------ Materiale fornito

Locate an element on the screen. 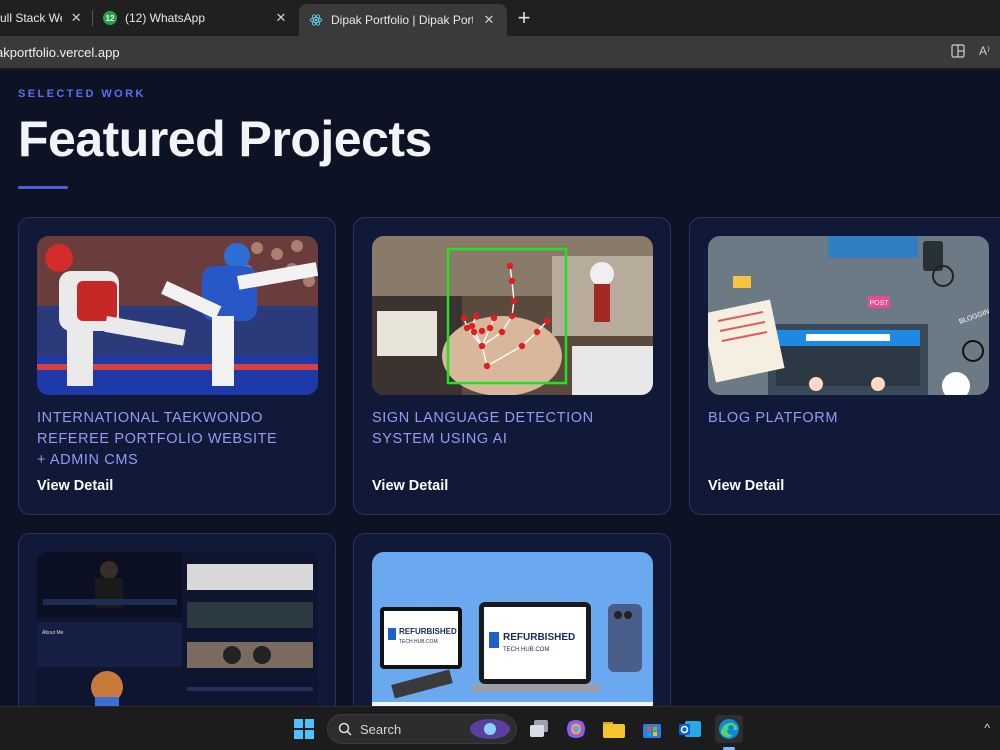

------------
------ Materiale fornito

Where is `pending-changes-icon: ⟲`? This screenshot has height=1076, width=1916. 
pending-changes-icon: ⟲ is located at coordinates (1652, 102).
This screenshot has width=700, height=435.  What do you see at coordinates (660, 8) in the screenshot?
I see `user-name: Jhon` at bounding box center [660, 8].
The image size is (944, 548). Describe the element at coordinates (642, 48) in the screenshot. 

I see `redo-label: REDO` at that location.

------------
------ Materiale fornito

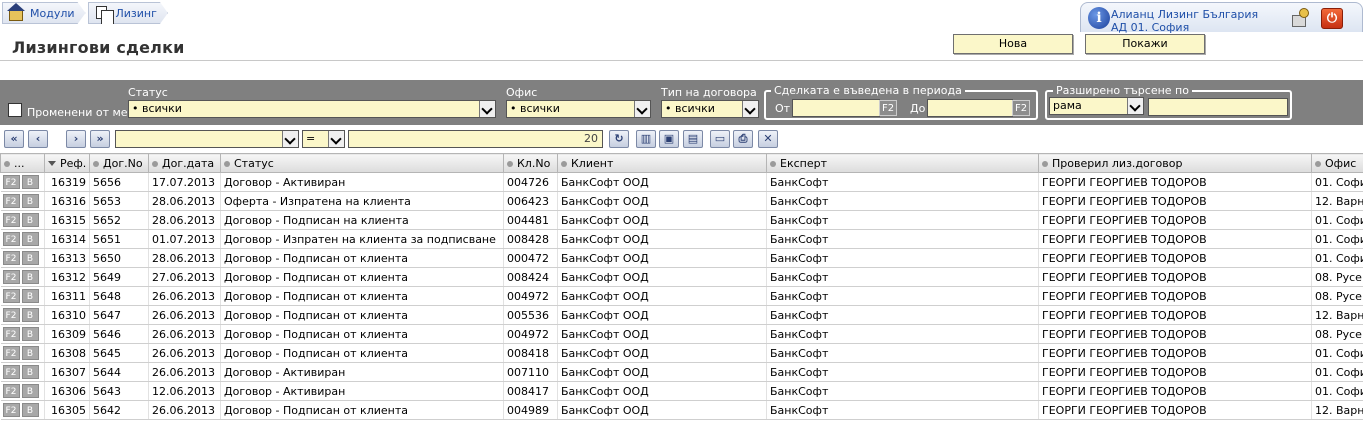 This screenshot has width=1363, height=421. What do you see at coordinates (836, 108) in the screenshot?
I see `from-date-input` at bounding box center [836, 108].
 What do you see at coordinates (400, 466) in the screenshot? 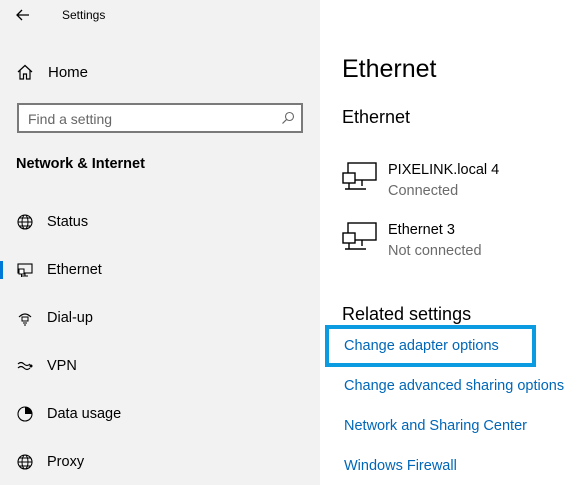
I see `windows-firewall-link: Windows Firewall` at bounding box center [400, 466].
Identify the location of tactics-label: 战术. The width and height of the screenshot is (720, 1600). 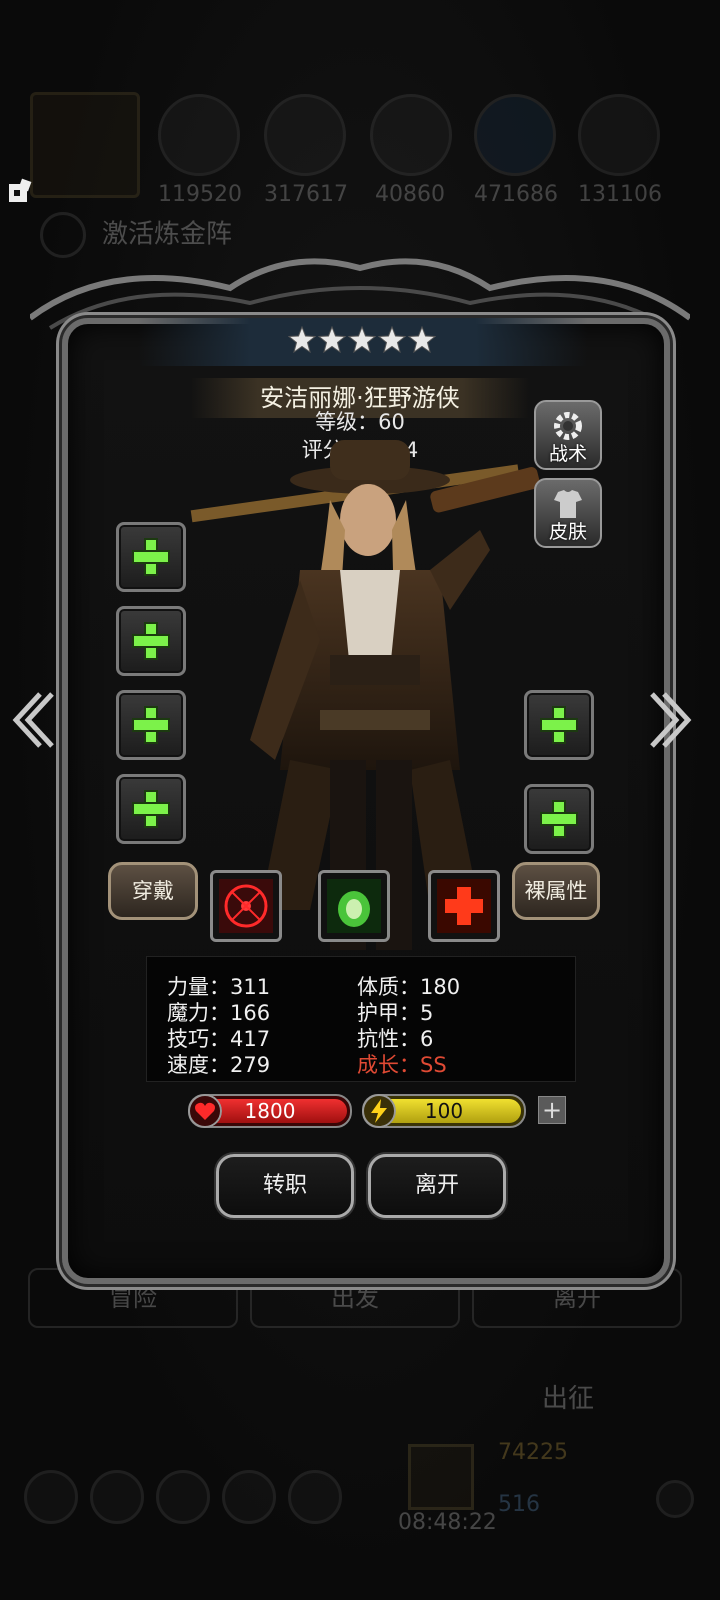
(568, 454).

------------

**Cosa fare**
Modifica il tratto del materiale che va dalla riga contenente "What do you see at coordinates (400, 466)" fino a quella contenente "(568, 454).", estremi inclusi. Sostituisci "Identify" con "Find" senza cambiare nient'altro, riporta solo queste righe e ometti le immagini.

**Risultato**
 What do you see at coordinates (400, 466) in the screenshot? 
I see `windows-firewall-link: Windows Firewall` at bounding box center [400, 466].
Find the location of tactics-label: 战术. The width and height of the screenshot is (720, 1600). 
(568, 454).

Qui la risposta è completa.